As a thumb rule, the test should be so easy that if someone doesn't pass the test, it doesn't make sense to interview them. As part of working with thousands of companies to screen candidates, we've seen that a short 40 min, easy test can easily filter out 70-80% of candidates. If a few of the top 20% candidates have made it through using unfair means, that's usually very straightforward to detect in the interview process.
Also given the proctoring features that are in place today, it's genuinely difficult to cheat. If someone manages to get through the proctored test, do well and end up interviewing with your company they're probably smart and you should interview them. They know how to get things done.
Impact on skill tests
When Integrated Development Environments (IDEs) first came into prominence, there were concerns they would make certain coding tasks obsolete, thanks to features like auto-completion, error highlighting, and automated refactoring. While they did streamline many processes, IDEs didn't replace the need for skilled developers or for coding tests. They became tools that enhanced productivity.
Given that ChatGPT can solve basic/ textbook questions easily, recruiters need to be more careful about the quality of questions on their tests. This has always been the case- answers to textbook style questions are easily available online. It is important to make sure that in addition to the questions being Google-proof, the questions are now AI-proof.
Aptitude tests are a great way to filter candidates across roles. A simple 25 min aptitude tests can give you a lot of data points about the learnability of candidates. Across the decades, several research studies have concluded that multi-measure or aptitude tests are the best predictors of on-the-job success.
Skills testing platforms can implement stricter proctoring (anti-cheating) controls to prevent candidates from using unfair means or consulting AI models like ChatGPT during the test.
Images + text based question
At Adaface, we test our questions against the most advanced LLM chatbots in the market every few weeks. This is done to ensure the integrity of the test.
The majority of Adaface questions have images, where the image contains critical information needed to solve the question. This makes it harder for the candidate to use ChatGPT (or other AI bots) to solve.
Screen share or session proctoring
One of the most recent proctoring features we've launched at Adaface is screen share proctoring.
It's an optional feature. If enabled, Ada (the assessment chatbot) will ask candidates to share their entire screen during the test. If they leave the window or open another window during the test, Ada will capture a screenshot of their screen. The scorecard will show the captured images for advanced cheating detection.
So if your candidates are using ChatGPT to answer questions on the test, you'll know that from their scorecards.
Copy-paste protection + coding timeline
The coding editor has copy-paste and cut-paste protection. Candidates won't be allowed to copy code from elsewhere and paste into their coding editor on Adaface. You will also be notified if the candidates uses the Developer Console to override the protection.
You can also see the full timeline of how the candidate wrote the code for a particular question. The timeline helps you visualize the candidate's thought process and if they paste code from somewhere else, you will see a sudden delta in the timeline.
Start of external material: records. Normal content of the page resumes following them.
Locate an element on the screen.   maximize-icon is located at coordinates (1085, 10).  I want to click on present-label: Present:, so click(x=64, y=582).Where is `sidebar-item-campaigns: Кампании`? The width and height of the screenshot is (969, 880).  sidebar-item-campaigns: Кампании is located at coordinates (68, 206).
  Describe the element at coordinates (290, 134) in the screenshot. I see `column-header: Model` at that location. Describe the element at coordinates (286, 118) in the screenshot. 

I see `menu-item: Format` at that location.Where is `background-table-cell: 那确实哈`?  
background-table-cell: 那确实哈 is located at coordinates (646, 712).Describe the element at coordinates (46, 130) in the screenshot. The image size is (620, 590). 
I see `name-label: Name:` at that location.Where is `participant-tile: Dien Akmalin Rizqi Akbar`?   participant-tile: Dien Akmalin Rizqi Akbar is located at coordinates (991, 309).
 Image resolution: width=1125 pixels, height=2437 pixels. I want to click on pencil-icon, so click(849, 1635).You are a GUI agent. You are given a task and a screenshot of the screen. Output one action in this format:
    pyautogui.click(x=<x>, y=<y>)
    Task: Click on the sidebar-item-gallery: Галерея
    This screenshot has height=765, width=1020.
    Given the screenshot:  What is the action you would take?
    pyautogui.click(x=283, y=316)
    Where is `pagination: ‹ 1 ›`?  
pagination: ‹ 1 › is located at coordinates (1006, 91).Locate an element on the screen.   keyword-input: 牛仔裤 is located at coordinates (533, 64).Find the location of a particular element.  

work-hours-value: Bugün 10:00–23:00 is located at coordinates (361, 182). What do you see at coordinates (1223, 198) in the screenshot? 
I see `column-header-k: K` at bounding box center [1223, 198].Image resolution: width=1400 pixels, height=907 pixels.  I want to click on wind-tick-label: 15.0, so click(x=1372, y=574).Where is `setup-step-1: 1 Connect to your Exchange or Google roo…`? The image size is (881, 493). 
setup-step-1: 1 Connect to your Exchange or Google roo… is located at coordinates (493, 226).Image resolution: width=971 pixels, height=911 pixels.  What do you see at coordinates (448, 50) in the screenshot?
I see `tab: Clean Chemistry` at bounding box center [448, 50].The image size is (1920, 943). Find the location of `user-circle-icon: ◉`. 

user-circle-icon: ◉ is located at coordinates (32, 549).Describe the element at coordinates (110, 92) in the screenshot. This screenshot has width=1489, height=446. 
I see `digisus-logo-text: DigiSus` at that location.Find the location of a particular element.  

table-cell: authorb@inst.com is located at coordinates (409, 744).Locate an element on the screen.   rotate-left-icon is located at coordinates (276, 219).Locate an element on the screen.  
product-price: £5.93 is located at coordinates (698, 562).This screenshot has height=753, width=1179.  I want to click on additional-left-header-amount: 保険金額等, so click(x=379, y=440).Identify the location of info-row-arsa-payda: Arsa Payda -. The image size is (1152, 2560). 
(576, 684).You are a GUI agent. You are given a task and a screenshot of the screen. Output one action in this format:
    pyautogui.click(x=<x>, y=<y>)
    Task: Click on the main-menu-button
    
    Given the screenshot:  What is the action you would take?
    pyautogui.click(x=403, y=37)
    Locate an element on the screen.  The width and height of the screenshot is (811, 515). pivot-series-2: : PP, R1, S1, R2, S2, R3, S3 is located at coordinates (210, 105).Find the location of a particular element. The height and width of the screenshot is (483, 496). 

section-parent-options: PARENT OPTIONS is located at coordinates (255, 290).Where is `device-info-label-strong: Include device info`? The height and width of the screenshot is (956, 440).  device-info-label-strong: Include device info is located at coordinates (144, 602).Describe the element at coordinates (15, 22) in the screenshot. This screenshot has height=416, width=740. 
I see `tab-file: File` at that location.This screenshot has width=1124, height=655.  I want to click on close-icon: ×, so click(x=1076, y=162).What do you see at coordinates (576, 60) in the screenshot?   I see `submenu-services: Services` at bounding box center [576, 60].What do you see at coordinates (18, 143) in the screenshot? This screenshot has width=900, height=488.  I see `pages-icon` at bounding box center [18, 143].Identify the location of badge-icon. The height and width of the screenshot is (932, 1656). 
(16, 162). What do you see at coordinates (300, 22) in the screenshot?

Skill testing platforms might evolve, but they won't disappear. They'll shift focus, adapting to being ChatGPT-proof and implementing advanced anti-cheating solutions.
Companies also need to keep in mind that as long as they are using skill tests for elimination (not selection), a small percentage of candidates being able to get through to the next round doesn't render the skills tests useless. They can easily be identified in the interviews.